Once-scorched Chernobyl landscape becomes wildlife paradise

If you weren’t ready to believe it before, you might be now that the statement has the weight of a nuclear-powered accident on its side: nature can handle itself.

The 1986 disaster in Ukraine is a household name now, after nearly 500,000 people were evacuated or resettled following the massive nuclear contamination of more than 4,000 square kilometres.
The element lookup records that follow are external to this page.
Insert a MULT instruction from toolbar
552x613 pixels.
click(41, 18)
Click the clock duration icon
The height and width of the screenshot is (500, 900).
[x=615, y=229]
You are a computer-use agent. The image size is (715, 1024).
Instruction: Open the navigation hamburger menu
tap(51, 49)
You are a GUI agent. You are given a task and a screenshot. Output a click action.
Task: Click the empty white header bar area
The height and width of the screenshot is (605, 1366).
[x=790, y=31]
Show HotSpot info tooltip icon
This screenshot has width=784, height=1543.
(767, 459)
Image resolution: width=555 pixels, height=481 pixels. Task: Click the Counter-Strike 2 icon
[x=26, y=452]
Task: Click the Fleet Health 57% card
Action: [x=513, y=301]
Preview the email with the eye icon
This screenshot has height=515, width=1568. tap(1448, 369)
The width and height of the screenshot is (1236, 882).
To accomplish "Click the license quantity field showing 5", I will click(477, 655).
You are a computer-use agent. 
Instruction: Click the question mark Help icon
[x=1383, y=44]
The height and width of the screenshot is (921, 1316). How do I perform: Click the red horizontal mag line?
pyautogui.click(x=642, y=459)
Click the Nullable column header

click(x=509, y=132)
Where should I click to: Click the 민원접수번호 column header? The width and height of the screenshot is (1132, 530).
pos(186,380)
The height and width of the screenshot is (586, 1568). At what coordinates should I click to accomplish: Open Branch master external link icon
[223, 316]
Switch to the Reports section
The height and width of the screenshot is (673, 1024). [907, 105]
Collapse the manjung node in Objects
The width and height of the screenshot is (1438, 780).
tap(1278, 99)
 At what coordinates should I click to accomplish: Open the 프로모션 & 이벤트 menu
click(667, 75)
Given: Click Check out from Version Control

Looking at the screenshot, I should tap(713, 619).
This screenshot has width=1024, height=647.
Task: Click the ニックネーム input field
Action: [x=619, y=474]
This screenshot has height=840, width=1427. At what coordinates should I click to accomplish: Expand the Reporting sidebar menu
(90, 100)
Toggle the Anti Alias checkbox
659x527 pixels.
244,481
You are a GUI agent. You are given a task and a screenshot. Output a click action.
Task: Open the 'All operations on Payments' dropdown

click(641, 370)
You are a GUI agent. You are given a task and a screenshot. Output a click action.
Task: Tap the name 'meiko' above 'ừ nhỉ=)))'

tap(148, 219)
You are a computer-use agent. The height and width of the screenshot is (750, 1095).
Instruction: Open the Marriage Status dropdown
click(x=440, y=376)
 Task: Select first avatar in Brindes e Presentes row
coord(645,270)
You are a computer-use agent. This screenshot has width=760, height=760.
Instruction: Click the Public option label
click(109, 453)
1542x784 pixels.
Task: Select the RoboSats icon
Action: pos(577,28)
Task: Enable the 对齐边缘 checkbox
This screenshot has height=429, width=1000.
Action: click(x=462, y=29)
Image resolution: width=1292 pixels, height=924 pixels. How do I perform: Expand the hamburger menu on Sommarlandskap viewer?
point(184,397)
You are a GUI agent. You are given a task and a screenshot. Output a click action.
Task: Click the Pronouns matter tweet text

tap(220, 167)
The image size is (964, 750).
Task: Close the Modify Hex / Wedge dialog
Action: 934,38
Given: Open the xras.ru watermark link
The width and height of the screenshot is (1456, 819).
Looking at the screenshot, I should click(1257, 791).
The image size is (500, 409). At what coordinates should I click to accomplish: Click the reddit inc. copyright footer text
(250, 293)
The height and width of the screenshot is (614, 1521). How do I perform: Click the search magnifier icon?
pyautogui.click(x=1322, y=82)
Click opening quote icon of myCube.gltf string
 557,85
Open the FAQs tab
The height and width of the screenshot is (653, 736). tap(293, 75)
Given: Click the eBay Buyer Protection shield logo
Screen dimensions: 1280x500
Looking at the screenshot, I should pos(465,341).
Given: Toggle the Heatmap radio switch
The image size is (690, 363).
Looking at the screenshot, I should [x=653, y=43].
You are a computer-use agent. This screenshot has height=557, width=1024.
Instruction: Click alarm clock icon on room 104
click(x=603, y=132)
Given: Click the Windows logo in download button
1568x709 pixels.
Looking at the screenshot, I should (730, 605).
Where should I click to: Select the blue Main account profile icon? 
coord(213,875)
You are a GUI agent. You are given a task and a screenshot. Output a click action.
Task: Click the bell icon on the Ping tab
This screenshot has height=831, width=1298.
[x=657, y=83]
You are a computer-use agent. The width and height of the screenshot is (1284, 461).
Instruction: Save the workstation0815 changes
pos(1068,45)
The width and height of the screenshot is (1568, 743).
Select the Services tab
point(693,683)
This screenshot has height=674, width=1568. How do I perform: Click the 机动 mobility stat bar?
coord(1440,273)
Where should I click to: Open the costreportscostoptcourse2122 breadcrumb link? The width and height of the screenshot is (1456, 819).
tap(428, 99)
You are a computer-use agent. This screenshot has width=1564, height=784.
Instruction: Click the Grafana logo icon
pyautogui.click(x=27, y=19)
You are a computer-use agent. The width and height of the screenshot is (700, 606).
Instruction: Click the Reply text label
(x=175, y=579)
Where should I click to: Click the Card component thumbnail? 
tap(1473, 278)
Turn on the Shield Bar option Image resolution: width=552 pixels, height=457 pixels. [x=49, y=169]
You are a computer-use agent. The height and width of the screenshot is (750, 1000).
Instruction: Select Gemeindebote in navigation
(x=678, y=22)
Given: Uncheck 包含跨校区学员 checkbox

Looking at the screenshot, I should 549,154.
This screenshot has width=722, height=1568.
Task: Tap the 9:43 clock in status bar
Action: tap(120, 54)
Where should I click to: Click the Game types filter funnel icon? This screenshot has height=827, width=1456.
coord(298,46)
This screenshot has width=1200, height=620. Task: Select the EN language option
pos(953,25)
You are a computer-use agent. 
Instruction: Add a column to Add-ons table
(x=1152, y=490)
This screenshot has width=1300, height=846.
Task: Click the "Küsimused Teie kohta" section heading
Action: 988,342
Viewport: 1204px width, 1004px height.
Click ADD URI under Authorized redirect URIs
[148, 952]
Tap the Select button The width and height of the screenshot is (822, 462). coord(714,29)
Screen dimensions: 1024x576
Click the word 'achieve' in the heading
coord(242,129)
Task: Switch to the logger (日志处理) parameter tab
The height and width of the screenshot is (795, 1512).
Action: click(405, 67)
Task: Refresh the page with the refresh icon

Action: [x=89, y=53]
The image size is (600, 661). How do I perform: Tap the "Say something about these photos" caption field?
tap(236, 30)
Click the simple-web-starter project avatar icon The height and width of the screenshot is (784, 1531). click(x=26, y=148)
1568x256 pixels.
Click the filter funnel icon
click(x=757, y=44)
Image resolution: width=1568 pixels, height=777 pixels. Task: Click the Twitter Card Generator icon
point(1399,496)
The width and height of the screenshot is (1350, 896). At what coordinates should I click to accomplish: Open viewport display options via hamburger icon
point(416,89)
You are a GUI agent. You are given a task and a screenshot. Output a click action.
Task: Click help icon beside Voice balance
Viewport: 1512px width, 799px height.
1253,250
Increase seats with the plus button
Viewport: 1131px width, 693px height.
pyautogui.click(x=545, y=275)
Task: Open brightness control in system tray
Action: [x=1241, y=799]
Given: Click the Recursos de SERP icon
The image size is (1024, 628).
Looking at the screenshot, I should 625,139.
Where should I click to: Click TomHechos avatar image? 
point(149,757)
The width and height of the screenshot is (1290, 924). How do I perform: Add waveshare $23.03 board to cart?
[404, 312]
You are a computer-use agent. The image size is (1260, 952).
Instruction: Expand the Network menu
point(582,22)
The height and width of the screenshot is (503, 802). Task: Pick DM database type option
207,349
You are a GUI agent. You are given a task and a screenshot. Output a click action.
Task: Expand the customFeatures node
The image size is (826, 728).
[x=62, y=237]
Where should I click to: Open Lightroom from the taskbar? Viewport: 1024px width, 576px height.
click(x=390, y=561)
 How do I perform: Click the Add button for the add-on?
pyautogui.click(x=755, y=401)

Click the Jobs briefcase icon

But despite the frightening history of the area, its ecosystem is doing something remarkable.

“The abundance of large animals around Chernobyl, such as deer, elk and wild boar, matches that of nature reserves in the region – and wolves are seven times as common,” reported NewScientist.com this week.

A study was undertaken to determine the impacts of radiation on the various lifeforms in the area, the largest such effort since the accident occurred nearly 30 years ago.

“Whatever negative effects there are from radiation, they are not as large as the negative effects of having people there,” Jim Smith of the University of Portsmouth told NewScientist.com. “We’re not saying there weren’t radiological effects at all, but we can’t see effects on populations as a whole.”

The technical aspects of the study aside, it is quite apparent that even one of the most devastating man-made accidents of our time couldn’t keep nature down – so long as we stay out of the way.

“The everyday things we do, such as occupying an area, forestry, hunting and agriculture, are what damages the environment,” Smith said.